Search
Close this search box.

Patricia Flaherty Pagan

Writer of karma fiction in which bad things happen to bad people

Logical Fantasy

How do you know when you are writing fiction with fantastic elements vs. genuine fantasy fiction? Currently, I am writing a short story about two very different young girls and their interactions with a mysterious and decidedly grumpy púca (or pooka) that they discover living in a deserted New England playground. I plucked and mined the idea from the scribbles in my “story ideas” notebook because a colleague seeks submissions from local authors for a fantasy anthology.

Obviously, it is highly unlikely that two young girls would run into a Celtic fairy turned hobgoblin in the fashion that I describe. Overgrown, unattended old playgrounds in Massachusetts, however eerie, are generally not homes to shape shifting spirits who may, or may not, be malevolent. The plot of this tale takes off from a fantastic starting point and follows the logic that magic is possible throughout. So it’s a fantasy story, right? Yes. But only if it’s internally consistent.

The Encyclopedia of Fantasy, edited by John Clute and John Granta, defines a fantasy fiction as a “self-coherent narrative which, when set in our Reality, tells a story which is impossible in the world as we perceive it…[or] when set in an Otherworld or Secondary World, that otherworld will be impossible, but stories set there will be possible in the otherworld’s terms. An associated point, hinted at here, is that at the core of fantasy is Story. Even the most surrealist of fantasies tells a tale.”

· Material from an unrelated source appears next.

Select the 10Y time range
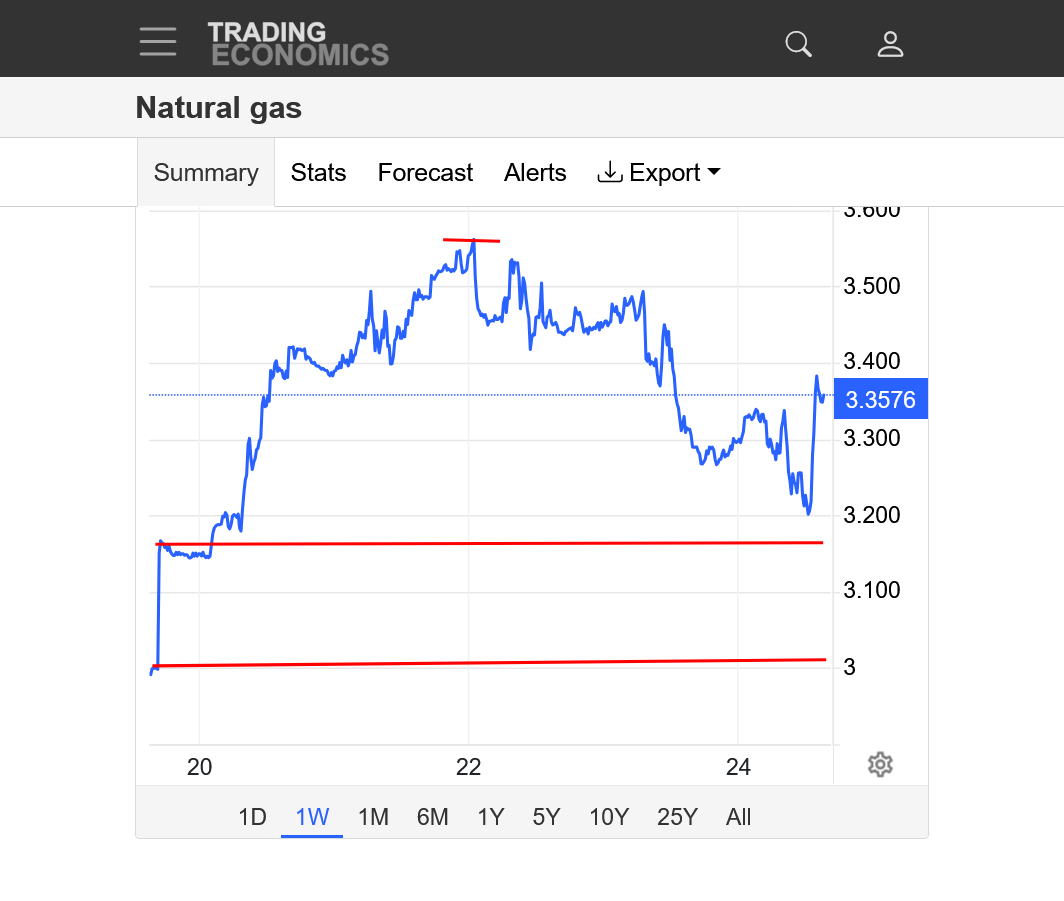This screenshot has height=901, width=1064. (x=608, y=817)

A key element of that definition is that impossible events seem possible in the context of the impossible character or fully realized other world’s rules. Even seeming chaos has repeated ideas and twists. Alice’s Wonderland seemed surreal but its reality had its own strange reasoning. Which brings me back to my púca story. To ensure that my narrative is “self-coherent,” I suddenly find myself looking out the window at white flowers asking myself:

-How well do the púca smell?

-Does turning into a horse help or hinder you in 2014 America?

-Do hobgoblins sleep?

-How or why would one, over time, grow weary of shape shifting?

-If you gave a sweaty hobgoblin your dad’s Old Spice deodorant would he eat it, wear it, or throw it at you?

Think of a bizarre, fantastic character that you have written or read about in fiction. I bet that the small, consistent details made you feel that you knew him/her/it better and made him/her/it seem a teeny, tiny bit more possible.